UAE were put in to bat, and notwithstanding losing opener Amjad Ali with only 1 on a board, a rest of a batting choice took adult a slack. It was a match-defining partnership between Shaiman and Swapnil Patil that incited a compare in UAE’s favour, as a twin put on 145 runs for a fourth wicket. Shaiman’s bid eventually came to an finish on 109, though Patil stranded around to measure 74 off 78 balls, as UAE racked adult 297 for 8.
Nepal’s respond began rather abjectly as they struggled their approach to 53 for 5 in 18 overs. A 49-run mount between Sharad Vesawkar and Binod Bhandari helped detain a slip somewhat, though it was all too fleeting. Despite Shakti Gauchan’s dominant 37 during No.9, Nepal had too many to do, and were eventually rolled for 195. Vesawkar top-scored with 54, while Kamran Shazad was a collect of a bowlers with 3 for 46.
Kenya batted initial and proceeded to remove both their openers with only 36 on a board. Collins Obuya entered during No.4, and played a stimulating knock, attack 106 off 120 balls to beam Kenya to a rival 249 for 9. PNG’s Raymond Haoda was a many heavy of a bowlers, holding 4 for 50. Thomas Odoyo entered a ravel during No. 8, and strike 42 off 34 balls to supplement much-needed procedure to a score.
PNG didn’t start good during all, losing opener Tony Ura, who was utterly inclusive during a World Twenty20 qualifiers late final year, for a two-ball duck. This brought a No.3, Vala, to a crease, and he combined 154 runs with Siaka to set PNG on their approach to a resounding win. Siaka fell in a 24th over, shortly after completing a century on his List A debut, while Vala found association in a No.4, captain Chris Amini, with a twin dire on to strike off a remaining 96 runs with some-more than 7 overs to spare. Vala finished dominant on 105 off 109 balls, his initial century in this format.
“That was a many critical and best innings I’ve played for my country,” Vala said. “This win sets us adult good for a contest and gives us some genuine momentum.”

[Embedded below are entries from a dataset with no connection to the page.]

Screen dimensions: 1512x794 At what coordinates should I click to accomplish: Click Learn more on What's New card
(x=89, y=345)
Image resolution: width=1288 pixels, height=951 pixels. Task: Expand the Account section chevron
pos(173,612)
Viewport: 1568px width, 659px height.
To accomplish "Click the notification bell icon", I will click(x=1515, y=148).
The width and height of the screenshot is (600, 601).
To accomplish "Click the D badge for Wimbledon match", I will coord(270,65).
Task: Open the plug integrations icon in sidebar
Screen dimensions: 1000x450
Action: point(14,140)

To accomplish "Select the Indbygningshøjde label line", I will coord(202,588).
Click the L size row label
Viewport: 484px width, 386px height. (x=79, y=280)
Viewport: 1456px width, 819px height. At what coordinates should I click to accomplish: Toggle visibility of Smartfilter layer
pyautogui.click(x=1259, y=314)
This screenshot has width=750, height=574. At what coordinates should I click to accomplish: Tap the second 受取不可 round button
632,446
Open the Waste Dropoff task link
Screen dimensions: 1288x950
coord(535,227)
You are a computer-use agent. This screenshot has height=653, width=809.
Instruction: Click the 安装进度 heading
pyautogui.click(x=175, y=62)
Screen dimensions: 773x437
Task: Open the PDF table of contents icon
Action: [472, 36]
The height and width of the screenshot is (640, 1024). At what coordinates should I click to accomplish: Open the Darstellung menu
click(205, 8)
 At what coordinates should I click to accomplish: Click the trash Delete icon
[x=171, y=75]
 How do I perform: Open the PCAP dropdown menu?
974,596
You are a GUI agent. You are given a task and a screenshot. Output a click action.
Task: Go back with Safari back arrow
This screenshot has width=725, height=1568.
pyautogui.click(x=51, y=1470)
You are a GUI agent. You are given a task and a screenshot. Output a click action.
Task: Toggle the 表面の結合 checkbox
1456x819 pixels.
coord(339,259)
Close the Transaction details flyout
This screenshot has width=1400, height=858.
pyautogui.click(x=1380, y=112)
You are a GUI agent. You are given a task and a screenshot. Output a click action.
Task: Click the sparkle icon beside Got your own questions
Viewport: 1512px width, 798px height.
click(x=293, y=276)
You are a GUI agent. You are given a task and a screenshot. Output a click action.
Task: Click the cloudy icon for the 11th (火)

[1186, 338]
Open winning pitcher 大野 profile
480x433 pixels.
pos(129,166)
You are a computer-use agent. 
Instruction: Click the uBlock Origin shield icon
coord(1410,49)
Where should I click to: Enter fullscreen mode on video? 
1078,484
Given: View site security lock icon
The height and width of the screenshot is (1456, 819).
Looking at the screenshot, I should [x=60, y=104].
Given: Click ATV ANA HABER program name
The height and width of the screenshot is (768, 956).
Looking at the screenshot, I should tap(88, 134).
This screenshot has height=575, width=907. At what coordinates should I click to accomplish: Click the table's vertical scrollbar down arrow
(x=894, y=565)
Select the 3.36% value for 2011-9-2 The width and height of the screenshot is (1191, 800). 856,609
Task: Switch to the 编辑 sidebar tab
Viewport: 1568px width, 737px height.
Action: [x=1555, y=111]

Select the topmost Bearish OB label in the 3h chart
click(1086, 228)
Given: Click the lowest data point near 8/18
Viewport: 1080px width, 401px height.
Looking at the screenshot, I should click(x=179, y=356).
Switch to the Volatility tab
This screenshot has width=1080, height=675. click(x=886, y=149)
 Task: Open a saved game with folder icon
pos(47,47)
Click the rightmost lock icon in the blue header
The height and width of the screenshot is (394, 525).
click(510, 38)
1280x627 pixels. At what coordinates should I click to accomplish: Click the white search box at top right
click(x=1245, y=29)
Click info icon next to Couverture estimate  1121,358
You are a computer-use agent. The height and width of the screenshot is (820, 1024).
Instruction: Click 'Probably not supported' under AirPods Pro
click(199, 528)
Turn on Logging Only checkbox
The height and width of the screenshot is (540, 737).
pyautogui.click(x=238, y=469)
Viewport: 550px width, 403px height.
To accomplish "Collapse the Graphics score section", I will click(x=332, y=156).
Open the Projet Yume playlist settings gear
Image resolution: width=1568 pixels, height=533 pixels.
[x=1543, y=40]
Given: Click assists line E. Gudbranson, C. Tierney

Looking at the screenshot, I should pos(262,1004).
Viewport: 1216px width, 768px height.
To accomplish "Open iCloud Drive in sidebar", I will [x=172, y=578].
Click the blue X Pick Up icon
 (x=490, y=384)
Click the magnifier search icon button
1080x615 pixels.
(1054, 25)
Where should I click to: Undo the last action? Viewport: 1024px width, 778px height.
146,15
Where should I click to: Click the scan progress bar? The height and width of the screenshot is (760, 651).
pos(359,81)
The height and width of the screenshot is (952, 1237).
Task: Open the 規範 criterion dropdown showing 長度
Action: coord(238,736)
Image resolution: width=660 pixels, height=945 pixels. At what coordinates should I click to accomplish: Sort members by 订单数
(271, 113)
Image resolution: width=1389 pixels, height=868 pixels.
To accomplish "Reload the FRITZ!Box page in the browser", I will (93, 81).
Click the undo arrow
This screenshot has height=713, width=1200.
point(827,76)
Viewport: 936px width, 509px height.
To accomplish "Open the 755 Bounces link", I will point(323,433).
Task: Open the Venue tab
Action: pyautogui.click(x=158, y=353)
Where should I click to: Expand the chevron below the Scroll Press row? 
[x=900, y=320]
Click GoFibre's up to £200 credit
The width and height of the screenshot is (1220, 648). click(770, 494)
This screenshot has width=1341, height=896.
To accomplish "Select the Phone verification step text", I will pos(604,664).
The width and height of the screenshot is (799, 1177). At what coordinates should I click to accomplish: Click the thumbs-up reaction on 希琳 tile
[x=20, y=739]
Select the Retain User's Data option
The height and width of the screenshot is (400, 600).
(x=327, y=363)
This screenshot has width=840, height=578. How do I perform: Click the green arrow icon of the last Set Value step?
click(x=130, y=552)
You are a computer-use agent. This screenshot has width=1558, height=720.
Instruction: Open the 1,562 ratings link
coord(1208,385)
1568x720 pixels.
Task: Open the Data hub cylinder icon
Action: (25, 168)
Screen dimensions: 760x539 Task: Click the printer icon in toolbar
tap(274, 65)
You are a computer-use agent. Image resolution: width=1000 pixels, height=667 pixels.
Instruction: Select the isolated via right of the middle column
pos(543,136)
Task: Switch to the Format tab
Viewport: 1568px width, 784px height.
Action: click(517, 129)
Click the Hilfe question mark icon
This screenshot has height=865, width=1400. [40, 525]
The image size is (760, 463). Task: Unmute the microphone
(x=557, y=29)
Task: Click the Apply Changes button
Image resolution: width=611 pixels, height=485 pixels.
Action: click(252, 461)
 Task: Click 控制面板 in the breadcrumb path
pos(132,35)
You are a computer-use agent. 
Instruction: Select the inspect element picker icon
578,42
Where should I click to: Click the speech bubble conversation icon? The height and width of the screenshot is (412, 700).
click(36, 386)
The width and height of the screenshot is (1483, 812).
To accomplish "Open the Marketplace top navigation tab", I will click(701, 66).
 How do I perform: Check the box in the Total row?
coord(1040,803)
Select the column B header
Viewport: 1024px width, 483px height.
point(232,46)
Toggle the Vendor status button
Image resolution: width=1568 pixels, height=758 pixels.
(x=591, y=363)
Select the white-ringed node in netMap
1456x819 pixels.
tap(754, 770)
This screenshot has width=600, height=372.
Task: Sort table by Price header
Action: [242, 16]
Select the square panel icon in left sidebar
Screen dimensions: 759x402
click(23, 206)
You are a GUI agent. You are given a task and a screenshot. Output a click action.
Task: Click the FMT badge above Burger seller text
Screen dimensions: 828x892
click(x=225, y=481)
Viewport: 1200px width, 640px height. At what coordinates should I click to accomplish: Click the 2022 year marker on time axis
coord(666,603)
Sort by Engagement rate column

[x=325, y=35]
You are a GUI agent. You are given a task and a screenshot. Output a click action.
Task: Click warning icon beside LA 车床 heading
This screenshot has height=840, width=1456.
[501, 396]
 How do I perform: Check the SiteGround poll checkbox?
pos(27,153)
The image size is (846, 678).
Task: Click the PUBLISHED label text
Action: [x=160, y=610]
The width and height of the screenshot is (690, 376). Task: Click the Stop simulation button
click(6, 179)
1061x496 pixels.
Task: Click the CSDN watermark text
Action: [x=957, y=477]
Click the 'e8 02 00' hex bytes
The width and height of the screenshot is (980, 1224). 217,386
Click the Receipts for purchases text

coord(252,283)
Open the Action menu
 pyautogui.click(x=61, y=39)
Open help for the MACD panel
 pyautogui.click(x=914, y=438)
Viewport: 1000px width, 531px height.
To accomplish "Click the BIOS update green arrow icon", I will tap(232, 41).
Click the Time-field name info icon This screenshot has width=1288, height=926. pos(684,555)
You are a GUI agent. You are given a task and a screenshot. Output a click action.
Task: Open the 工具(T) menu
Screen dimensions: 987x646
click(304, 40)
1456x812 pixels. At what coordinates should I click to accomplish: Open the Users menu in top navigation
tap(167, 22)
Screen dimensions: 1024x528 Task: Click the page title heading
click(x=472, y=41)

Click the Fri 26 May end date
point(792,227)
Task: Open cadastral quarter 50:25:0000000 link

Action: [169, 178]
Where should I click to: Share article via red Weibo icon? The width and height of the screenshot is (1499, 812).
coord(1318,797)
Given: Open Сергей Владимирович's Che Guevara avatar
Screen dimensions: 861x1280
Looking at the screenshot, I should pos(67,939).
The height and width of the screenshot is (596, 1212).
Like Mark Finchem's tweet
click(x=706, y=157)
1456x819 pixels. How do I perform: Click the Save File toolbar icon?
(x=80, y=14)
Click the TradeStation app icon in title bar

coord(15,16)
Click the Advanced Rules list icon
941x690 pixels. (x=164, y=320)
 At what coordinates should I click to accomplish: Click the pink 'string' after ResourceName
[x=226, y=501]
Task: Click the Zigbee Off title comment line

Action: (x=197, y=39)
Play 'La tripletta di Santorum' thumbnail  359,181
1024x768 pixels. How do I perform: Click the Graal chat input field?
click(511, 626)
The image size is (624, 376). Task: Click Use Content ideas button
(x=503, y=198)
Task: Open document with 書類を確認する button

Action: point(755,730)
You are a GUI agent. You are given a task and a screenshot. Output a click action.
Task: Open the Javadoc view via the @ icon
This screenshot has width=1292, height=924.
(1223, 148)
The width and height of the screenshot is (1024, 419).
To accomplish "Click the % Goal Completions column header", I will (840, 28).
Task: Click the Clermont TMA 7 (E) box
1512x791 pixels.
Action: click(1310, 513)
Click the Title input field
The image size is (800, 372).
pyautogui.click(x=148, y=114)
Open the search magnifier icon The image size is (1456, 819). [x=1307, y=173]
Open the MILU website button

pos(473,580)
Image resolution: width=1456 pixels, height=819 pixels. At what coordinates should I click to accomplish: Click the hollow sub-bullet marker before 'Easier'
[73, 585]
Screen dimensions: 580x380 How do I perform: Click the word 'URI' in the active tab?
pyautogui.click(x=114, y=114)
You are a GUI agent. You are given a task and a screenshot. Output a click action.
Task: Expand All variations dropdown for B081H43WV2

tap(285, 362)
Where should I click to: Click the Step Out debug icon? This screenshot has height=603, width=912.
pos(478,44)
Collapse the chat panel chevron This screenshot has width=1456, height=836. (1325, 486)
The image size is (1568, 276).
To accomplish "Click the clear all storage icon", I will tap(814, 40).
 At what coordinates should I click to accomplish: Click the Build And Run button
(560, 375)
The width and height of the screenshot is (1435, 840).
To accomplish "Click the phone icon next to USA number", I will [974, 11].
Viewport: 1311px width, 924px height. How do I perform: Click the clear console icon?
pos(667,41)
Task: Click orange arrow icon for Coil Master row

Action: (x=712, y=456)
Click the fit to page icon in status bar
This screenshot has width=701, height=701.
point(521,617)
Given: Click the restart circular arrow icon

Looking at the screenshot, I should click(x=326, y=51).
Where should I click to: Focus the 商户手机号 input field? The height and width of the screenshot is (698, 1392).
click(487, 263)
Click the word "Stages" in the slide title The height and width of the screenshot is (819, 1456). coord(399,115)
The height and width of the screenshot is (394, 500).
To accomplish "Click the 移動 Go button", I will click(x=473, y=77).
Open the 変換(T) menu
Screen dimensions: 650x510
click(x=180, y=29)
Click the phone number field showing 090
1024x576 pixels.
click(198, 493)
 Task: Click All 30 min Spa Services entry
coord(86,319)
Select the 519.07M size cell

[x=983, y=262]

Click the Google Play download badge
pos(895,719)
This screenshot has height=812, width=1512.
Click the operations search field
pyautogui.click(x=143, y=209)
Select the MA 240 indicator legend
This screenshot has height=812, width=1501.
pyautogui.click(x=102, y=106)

Fifties from Wesley Barresi and Peter Borren ensured Netherlands began their World Cup 2015 qualifiers debate with a victory, as they downed Uganda by seven wickets during Mount Maunganui. Uganda won a toss and inaugurated to bat first, with a openers putting on a healthy mount of 76.
However, things began to come dismantled once Roger Mukasa fell for 44, and Uganda went on to remove all 10 wickets for a further of only 76 runs. Left-arm chinaman bowler Michael Rippon was a wrecker-in-chief, holding 4 for 15 in his share of 10 overs. Uganda were discharged for 152 inside 47 overs.
“The conditions were ideal for me,” Rippon said. “The representation was utterly stoppy and took a bit of spin. we had a ideal zephyr and a skipper brought me on during a ideal time to bowl.”
Netherlands were not unequivocally challenged in their chase, and while a openers put on only 27, a batsmen continued to rise suggestive partnerships. Barresi anchored a innings, while captain Borren scored a accessible 50 off 56 balls. The span put on 85 to effectively take a diversion divided from Uganda, as they chased a aim down with roughly 20 overs to spare.
Scotland won a toss and put Hong Kong in, that seemed an desirous pierce when Mark Wright was run out during a third over. This brought a captain, Jamie Atkinson to a crease, and he proceeded to supplement 61 for a second wicket with opener Irfan Ahmed. Contributions from Mark Chapman, Babar Hayat and Tanwir Afzal ensured Hong Kong reached a rival 263 for 7. Iain Wardlaw was a collect of a bowlers with 3 for 57.
Scotland kept gait with a compulsory rate for a many part, with Matt Machan commencement a assign with his run-a-ball 34. Preston Mommsen went on to beam a innings during No.4, reaching a lass List A ton in a process. Mommsen continued to live one finish as wickets fell frequently for Scotland. Rob Taylor’s 28 was a subsequent best bid down a sequence as Scotland authorised a compulsory rate to go astray, eventually succumbing to Hong Kong’s twin of Nadeem and Haseeb, who took 7 wickets between them.